* [Request]:
Rewrite the material below with "Given" replaced by "Instruction" everywhere it occurs, changing nothing else.

* begin *

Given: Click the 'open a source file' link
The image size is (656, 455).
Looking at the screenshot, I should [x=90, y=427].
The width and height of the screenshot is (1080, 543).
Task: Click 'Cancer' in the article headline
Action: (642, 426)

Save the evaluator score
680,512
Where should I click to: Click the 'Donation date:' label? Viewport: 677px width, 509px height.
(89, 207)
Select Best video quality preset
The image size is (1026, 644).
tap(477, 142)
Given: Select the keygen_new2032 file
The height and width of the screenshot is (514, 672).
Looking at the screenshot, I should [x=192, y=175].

* end *

* [Written solution]:
Instruction: Click the 'open a source file' link
The image size is (656, 455).
Looking at the screenshot, I should [x=90, y=427].
The width and height of the screenshot is (1080, 543).
Task: Click 'Cancer' in the article headline
Action: (642, 426)

Save the evaluator score
680,512
Where should I click to: Click the 'Donation date:' label? Viewport: 677px width, 509px height.
(89, 207)
Select Best video quality preset
The image size is (1026, 644).
tap(477, 142)
Instruction: Select the keygen_new2032 file
The height and width of the screenshot is (514, 672).
Looking at the screenshot, I should [x=192, y=175].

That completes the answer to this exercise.